[The records]
★ ★ ★
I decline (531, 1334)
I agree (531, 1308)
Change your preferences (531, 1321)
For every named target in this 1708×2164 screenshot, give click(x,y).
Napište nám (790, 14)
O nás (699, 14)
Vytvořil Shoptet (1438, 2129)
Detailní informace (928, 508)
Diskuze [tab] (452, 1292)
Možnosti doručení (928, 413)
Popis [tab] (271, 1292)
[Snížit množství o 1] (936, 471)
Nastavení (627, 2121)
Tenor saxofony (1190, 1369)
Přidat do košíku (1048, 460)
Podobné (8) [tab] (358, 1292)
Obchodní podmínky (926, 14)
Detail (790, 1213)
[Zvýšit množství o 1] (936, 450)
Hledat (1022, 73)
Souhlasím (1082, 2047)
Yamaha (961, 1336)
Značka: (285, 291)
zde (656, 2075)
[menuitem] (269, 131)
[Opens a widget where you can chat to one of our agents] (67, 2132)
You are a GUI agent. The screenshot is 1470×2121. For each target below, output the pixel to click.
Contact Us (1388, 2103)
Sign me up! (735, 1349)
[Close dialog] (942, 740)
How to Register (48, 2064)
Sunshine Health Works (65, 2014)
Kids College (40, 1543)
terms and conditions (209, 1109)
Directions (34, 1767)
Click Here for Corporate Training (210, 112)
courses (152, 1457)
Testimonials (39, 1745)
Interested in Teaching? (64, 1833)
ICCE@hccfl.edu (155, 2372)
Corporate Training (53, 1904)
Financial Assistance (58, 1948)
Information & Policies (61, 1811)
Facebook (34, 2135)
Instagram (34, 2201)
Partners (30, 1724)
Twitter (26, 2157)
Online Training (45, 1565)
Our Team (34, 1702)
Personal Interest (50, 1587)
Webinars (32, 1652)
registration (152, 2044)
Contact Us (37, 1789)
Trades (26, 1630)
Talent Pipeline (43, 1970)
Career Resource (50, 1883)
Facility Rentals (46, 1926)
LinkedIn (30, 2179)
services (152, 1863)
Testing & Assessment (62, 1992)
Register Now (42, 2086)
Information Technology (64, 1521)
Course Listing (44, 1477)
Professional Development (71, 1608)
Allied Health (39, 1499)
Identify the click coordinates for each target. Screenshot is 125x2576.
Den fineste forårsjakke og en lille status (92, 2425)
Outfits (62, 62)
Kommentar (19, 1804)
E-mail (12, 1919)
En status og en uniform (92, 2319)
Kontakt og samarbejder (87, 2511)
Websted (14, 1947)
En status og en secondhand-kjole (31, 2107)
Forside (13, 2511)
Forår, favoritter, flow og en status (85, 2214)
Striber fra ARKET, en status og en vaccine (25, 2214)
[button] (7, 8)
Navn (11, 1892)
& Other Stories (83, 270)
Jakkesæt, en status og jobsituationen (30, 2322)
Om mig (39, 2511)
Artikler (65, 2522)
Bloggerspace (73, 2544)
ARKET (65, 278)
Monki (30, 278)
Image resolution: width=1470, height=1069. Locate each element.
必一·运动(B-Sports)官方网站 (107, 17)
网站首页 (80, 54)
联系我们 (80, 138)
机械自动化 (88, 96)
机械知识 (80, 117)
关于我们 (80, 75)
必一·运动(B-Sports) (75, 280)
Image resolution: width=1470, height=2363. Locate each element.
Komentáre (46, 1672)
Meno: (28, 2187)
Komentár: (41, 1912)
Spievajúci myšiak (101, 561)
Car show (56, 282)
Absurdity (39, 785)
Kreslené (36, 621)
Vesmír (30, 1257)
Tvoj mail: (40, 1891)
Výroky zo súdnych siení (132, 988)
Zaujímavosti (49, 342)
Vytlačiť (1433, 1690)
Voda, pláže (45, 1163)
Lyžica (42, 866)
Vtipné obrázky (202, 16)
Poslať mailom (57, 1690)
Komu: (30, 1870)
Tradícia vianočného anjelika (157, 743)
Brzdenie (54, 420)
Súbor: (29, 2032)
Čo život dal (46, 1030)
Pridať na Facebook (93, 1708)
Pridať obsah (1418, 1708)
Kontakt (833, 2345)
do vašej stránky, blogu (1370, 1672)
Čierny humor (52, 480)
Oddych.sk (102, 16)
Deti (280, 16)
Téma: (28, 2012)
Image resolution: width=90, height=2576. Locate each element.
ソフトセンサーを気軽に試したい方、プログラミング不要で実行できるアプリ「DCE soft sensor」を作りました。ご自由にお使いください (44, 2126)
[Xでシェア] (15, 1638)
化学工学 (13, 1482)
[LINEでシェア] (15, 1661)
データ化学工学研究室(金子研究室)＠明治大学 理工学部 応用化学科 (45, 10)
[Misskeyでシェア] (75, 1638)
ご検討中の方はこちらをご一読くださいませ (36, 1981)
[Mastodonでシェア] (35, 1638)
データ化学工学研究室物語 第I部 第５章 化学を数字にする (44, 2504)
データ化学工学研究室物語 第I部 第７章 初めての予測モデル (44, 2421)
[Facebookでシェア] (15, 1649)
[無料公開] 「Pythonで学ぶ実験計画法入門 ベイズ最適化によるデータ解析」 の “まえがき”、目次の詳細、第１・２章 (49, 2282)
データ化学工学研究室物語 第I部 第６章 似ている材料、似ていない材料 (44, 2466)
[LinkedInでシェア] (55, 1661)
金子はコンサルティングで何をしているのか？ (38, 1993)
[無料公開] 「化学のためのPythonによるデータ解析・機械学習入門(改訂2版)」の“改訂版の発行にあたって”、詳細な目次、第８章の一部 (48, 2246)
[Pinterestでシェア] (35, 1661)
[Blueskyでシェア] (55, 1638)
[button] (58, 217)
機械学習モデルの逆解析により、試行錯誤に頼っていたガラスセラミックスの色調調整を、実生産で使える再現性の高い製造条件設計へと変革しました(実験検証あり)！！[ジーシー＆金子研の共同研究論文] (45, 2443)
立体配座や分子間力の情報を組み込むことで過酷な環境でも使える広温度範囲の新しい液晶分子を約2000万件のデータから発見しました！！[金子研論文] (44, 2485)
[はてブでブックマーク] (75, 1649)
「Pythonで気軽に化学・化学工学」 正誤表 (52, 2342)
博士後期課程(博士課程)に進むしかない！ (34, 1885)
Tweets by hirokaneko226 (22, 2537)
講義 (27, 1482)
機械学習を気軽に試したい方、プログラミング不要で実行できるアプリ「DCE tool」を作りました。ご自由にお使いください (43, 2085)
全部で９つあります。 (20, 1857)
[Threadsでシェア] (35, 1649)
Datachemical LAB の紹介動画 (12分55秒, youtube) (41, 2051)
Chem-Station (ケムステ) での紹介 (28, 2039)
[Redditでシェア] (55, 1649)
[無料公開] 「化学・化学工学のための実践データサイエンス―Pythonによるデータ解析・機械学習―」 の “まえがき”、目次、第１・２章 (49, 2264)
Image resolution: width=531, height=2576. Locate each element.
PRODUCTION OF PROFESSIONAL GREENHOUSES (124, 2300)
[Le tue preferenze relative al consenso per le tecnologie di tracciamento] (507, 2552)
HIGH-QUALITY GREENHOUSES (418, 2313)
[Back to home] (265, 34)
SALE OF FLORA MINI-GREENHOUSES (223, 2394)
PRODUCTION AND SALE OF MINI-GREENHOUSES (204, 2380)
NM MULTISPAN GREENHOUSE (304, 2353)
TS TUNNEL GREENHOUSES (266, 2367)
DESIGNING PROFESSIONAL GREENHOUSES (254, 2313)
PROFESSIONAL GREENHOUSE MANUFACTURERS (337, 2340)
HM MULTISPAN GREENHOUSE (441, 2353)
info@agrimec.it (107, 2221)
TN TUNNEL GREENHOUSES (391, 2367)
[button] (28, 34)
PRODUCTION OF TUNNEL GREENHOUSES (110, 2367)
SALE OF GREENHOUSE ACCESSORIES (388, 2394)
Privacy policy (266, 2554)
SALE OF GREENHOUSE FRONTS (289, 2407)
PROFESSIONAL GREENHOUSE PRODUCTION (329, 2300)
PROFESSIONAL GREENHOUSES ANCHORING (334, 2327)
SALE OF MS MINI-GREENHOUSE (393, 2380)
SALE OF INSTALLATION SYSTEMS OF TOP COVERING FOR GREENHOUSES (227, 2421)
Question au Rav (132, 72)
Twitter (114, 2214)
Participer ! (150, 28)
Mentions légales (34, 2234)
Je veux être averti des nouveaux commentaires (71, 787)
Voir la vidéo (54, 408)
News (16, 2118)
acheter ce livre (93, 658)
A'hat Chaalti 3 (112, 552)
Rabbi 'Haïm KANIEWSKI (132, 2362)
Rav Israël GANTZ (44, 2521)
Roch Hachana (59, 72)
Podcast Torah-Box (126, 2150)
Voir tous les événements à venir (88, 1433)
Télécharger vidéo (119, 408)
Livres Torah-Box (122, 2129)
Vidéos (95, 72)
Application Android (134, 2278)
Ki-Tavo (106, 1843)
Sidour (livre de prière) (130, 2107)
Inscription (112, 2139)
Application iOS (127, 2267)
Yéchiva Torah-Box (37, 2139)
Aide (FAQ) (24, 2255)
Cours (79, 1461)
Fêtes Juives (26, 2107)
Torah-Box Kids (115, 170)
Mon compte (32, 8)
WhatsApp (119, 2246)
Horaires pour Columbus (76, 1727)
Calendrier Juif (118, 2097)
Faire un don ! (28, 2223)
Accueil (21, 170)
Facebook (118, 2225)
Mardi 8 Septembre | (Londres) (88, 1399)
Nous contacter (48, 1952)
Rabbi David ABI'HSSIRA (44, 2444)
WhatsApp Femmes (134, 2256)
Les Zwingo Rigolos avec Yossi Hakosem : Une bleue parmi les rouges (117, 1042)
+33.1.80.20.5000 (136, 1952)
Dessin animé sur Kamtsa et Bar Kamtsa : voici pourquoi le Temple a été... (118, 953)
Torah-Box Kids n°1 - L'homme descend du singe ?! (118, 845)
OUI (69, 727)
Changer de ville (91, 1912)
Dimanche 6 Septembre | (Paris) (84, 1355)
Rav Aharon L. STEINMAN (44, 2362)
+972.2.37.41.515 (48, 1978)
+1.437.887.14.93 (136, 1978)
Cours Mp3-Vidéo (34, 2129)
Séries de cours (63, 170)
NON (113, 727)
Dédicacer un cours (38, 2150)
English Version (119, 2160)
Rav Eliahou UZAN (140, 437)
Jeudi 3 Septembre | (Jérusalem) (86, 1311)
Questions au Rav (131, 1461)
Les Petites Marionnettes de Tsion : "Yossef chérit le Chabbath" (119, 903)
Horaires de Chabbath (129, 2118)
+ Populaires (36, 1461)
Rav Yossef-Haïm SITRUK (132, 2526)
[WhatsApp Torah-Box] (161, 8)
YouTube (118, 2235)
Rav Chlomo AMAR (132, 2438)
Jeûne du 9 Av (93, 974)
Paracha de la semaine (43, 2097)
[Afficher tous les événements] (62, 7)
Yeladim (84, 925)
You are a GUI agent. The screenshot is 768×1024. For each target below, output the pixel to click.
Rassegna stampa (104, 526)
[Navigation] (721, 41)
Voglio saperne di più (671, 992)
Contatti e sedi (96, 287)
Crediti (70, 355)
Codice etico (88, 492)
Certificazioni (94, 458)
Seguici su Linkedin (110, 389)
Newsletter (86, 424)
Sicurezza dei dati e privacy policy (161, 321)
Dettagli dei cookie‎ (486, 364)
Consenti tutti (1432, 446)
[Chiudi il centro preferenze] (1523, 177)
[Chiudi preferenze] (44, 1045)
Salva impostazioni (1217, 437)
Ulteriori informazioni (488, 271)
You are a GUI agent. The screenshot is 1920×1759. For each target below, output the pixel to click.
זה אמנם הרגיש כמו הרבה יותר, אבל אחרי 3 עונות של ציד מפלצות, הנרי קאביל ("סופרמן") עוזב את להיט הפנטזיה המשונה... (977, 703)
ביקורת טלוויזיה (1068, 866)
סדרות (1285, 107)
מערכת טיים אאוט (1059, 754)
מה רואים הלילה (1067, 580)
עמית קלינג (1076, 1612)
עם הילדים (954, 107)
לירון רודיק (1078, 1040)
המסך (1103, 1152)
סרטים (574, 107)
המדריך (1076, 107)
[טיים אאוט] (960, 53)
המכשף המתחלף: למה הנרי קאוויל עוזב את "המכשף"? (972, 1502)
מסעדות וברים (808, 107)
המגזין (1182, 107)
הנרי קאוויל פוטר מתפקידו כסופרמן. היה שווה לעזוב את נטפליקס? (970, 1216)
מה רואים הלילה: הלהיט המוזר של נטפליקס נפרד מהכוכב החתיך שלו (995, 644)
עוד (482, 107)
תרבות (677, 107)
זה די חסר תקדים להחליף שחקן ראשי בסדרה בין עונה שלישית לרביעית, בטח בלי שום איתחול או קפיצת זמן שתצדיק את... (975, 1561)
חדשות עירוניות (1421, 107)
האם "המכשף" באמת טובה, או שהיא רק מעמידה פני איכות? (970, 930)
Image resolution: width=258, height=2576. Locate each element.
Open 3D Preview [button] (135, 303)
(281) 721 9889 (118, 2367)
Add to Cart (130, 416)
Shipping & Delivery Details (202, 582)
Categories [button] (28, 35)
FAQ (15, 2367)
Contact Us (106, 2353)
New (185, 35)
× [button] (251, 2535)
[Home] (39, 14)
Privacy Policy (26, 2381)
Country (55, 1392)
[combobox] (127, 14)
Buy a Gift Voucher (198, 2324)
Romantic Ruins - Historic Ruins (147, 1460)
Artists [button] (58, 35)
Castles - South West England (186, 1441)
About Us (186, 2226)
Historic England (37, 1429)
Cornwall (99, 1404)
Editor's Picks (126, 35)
★ ★ ★
[What this task involves] Everything above from the line containing "[Chiudi preferenze] (44, 1045)" down to the line containing "Buy a Gift Voucher (198, 2324)" is to be transcribed exactly, with both of those lines included and nothing else added.

[Written response]
[Chiudi preferenze] (44, 1045)
Salva impostazioni (1217, 437)
Ulteriori informazioni (488, 271)
You are a GUI agent. The screenshot is 1920×1759. For each target below, output the pixel to click.
זה אמנם הרגיש כמו הרבה יותר, אבל אחרי 3 עונות של ציד מפלצות, הנרי קאביל ("סופרמן") עוזב את להיט הפנטזיה המשונה... (977, 703)
ביקורת טלוויזיה (1068, 866)
סדרות (1285, 107)
מערכת טיים אאוט (1059, 754)
מה רואים הלילה (1067, 580)
עמית קלינג (1076, 1612)
עם הילדים (954, 107)
לירון רודיק (1078, 1040)
המסך (1103, 1152)
סרטים (574, 107)
המדריך (1076, 107)
[טיים אאוט] (960, 53)
המכשף המתחלף: למה הנרי קאוויל עוזב את "המכשף"? (972, 1502)
מסעדות וברים (808, 107)
המגזין (1182, 107)
הנרי קאוויל פוטר מתפקידו כסופרמן. היה שווה לעזוב את נטפליקס? (970, 1216)
מה רואים הלילה: הלהיט המוזר של נטפליקס נפרד מהכוכב החתיך שלו (995, 644)
עוד (482, 107)
תרבות (677, 107)
זה די חסר תקדים להחליף שחקן ראשי בסדרה בין עונה שלישית לרביעית, בטח בלי שום איתחול או קפיצת זמן שתצדיק את... (975, 1561)
חדשות עירוניות (1421, 107)
האם "המכשף" באמת טובה, או שהיא רק מעמידה פני איכות? (970, 930)
Image resolution: width=258, height=2576. Locate each element.
Open 3D Preview [button] (135, 303)
(281) 721 9889 (118, 2367)
Add to Cart (130, 416)
Shipping & Delivery Details (202, 582)
Categories [button] (28, 35)
FAQ (15, 2367)
Contact Us (106, 2353)
New (185, 35)
× [button] (251, 2535)
[Home] (39, 14)
Privacy Policy (26, 2381)
Country (55, 1392)
[combobox] (127, 14)
Buy a Gift Voucher (198, 2324)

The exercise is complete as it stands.